Муравьи революции - Петр Михайлович Никифоров
Шрифт:
Интервал:
Закладка:
В феодосийской тюрьме вас встретили весьма сурово: перед нашим приходом из неё был совершён побег группой анархистов, арестованных за террористические акты и налёты на капиталистов. Всем им грозила смертная казнь. При побеге было убито шестнадцать человек тюремной стражи. Тюрьма была объявлена на осадном положении.
Когда мы пришли в тюрьму, с моря дул сильный ветер, и шёл снег, который сразу же, как ложился на землю, превращался в лёд.
Хотя мы были уже во дворе тюрьмы, нас сейчас же окружил усиленный конвой. Всех нас раздели донага и час продержали, совершенно голых и босиком, на обледенелом дворе. Потом голых же, не позволив забрать одежду, стали по одному направлять в помещение тюрьмы. Я пошёл первый, согнувшись, держа руками цепь кандалов, потому что ремня, поддерживающего цепь, мне не дали. Как только я двинулся, на меня сейчас же посыпались удары прикладами — иногда они приходились по голове. Я поднимался и двигался дальше — меня опять сбивали. Сзади шёл надзиратель и тоже подталкивал меня вперёд рукояткой револьвера, и так до самой камеры, куда меня впихнул, точно куль с мукой, коридорный надзиратель. Так один за другим прибыли в камеру все, кто шёл в порядке пересылки. Остальных рассовали по другим камерам. Все были в крови, кожа на теле у всех была чёрная. У меня носом шла кровь, в нескольких местах на голове были ссадины, из которых также сочилась кровь; на ногах была сорвана кожа. Когда я шёл со двора, я цепей не удержал, и они волочились по полу и сбили щиколотки.
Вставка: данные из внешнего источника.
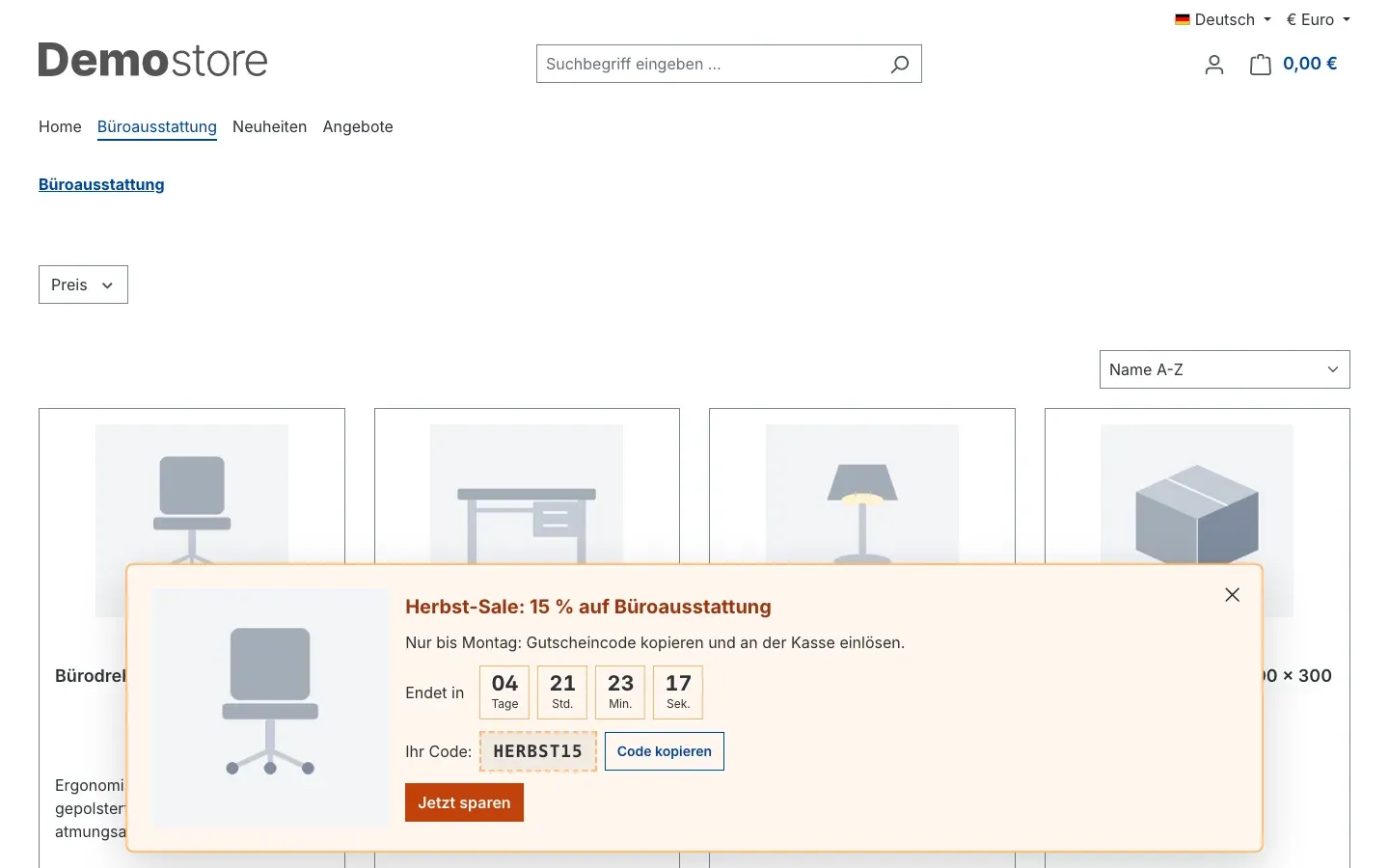Open the user account icon
The width and height of the screenshot is (1389, 868).
tap(1214, 65)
Я с трудом поднялся на грязные нары и, стиснув от боли зубы, лёг на голые доски. Избиты были все в лоск, но никто не стонал, а только тяжело дышали и хрипели. Стоны ещё больше раздражали стражу, и тогда, нас принимались бить с ещё большим остервенением.
Вскоре принесли всё наше барахло и кучей бросили в камеру.
По обычаю, кто-то из шпаны бросился было к куче, чтобы кое-что стащить, но присутствующие в камере крикнули на них, и они отошли.
— Нашли у кого брать, сволочи. Отчаливай! — свирепо рычал на них какой-то старик.
— Пи-ить, — прохрипел кто-то из прибывших.
— Давайте, всех их напоить надо скорей — очухаются.
Арестанты зашевелились, стали всех нас поить водой, положили на нары. Распихали между нами одежду, без разбора, кому что. Мы, как покойники, неподвижно лежали на нарах.
— Ну, и разделали, покрепче, чем нас…
— Что, завидно? Ещё хочешь, старый хрен? — проговорил надзиратель, услышавший слова старика…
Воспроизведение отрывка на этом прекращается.